Dalam insiden pertama, motor Ducati milik Alex Marquez hancur dan puing-puing mengenai beberapa pembalap, termasuk Zarco. “Kaki kiri saya terkena puing, sakitnya luar biasa. Seharusnya saya mundur dari balapan,” ujar Zarco kepada L’Équipe. Namun ia tetap ikut start ulang, yang berujung pada tabrakan di Tikungan 1 dengan Pecco Bagnaia dan Luca Marini.
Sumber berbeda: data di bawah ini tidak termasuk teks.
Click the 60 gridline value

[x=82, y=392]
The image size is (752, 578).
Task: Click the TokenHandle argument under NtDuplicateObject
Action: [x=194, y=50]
Zarco menceritakan bagaimana kakinya terjepit di bagian belakang Ducati Bagnaia hingga ia terbalik bersama motor di kerikil. “Saya menjerit kesakitan, semua orang takut menyentuh saya. Akhirnya saya menarik kaki saya sendiri,” katanya, dilansir Speedweek, Selasa (19/5/2026).
Hasil pemeriksaan menunjukkan Zarco mengalami cedera pada ligamen anterior dan posterior, meniskus medial, serta robekan kecil di betis. Ia kini menjalani perawatan di Prancis dan akan diperiksa lebih lanjut oleh spesialis lutut Dr. Bertrand Sonnery-Cottet di Lyon. Tim LCR Honda menyebut operasi kemungkinan dilakukan beberapa minggu ke depan setelah trauma awal mereda, sebelum memulai rehabilitasi.
Seperti Alex Marquez, Zarco dinilai beruntung tidak mengalami cedera yang lebih parah. Namun, jadwal kepulangannya ke lintasan MotoGP masih belum pasti.